Task prompt: Nothing but the lines from the one including "Given: Expand the 기관코드 column header dropdown" through the last line of the entries, restated exactly, should appear in the answer; omit the pictures.
== Information provided
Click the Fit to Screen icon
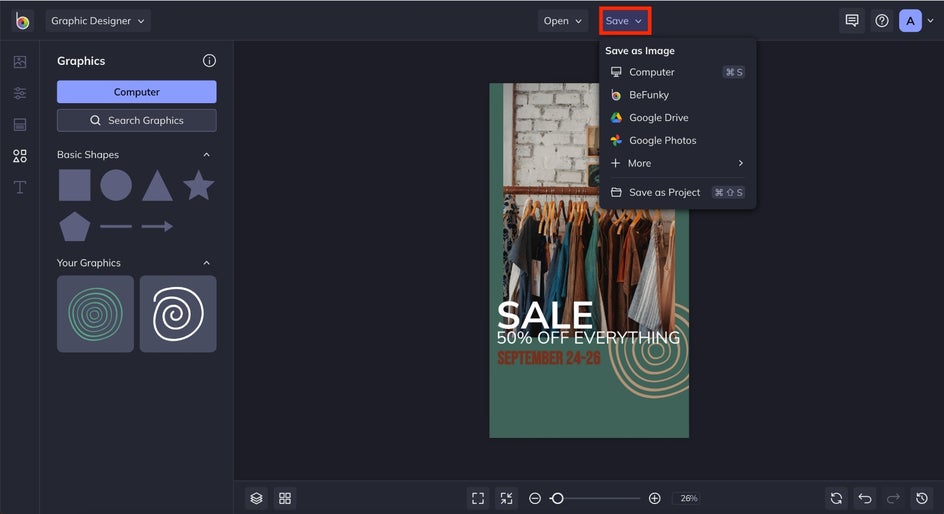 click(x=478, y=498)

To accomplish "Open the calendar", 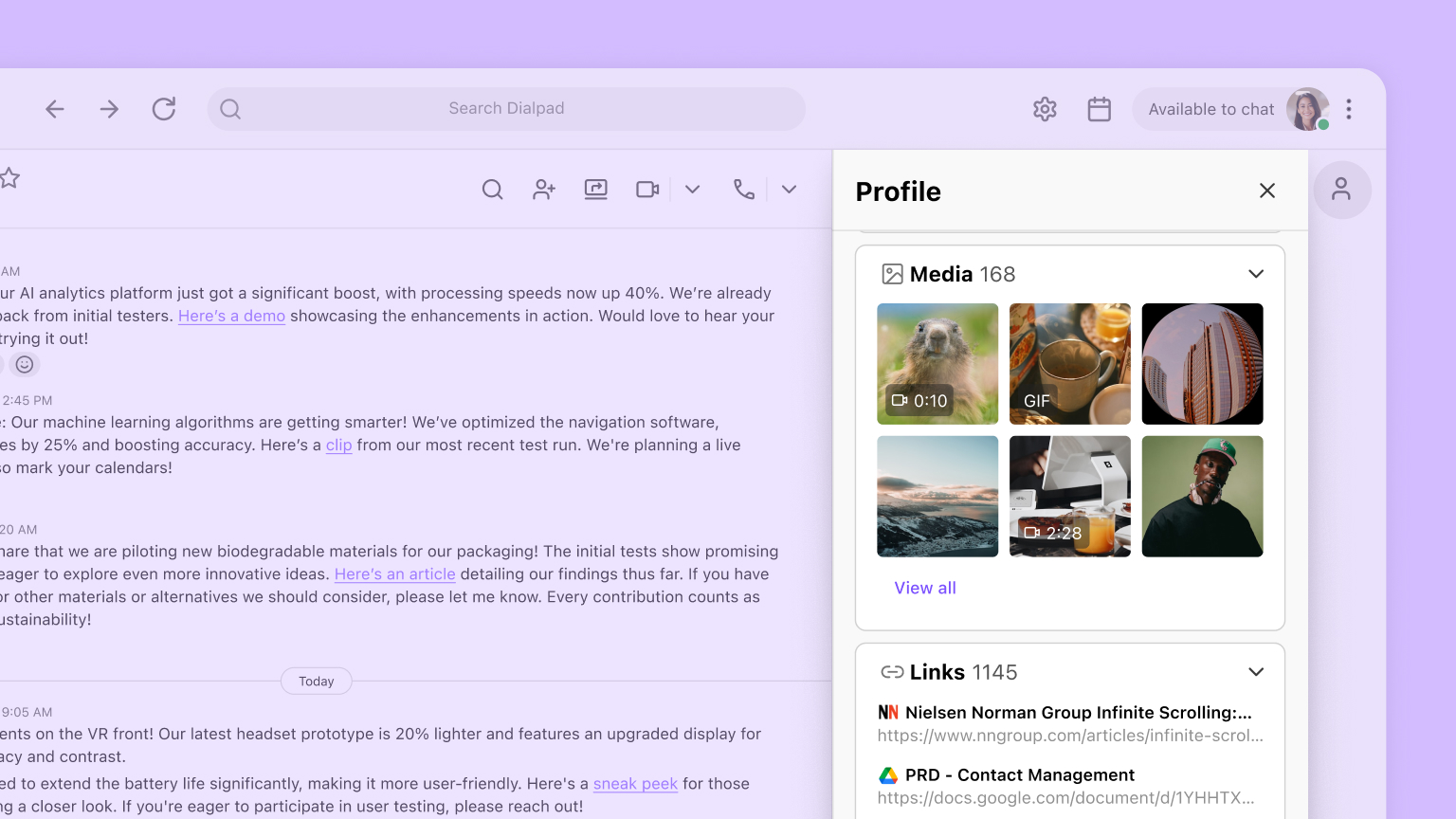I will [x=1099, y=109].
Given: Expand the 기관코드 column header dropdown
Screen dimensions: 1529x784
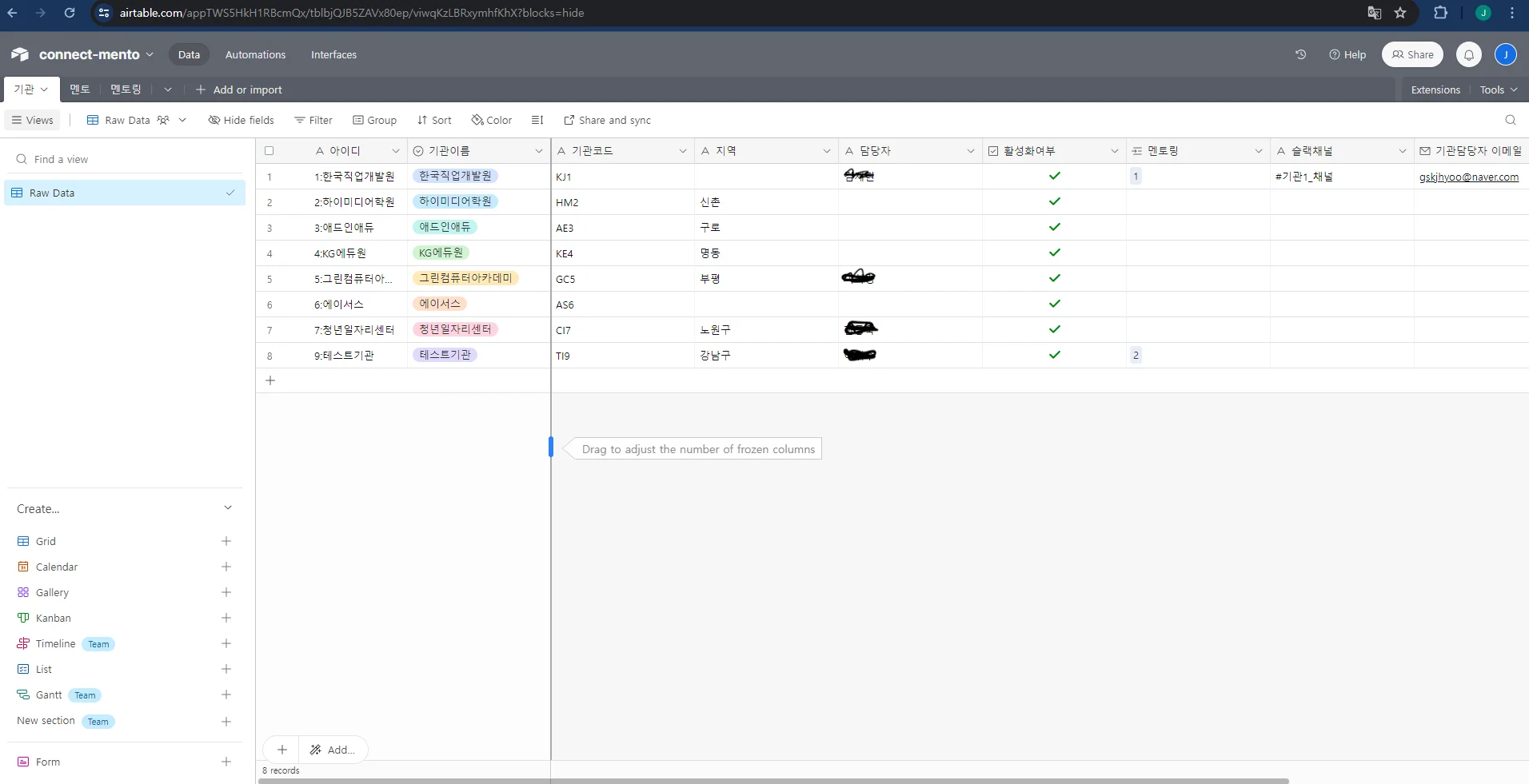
====
Output of the task:
Given: Expand the 기관코드 column header dropdown
Screen dimensions: 1529x784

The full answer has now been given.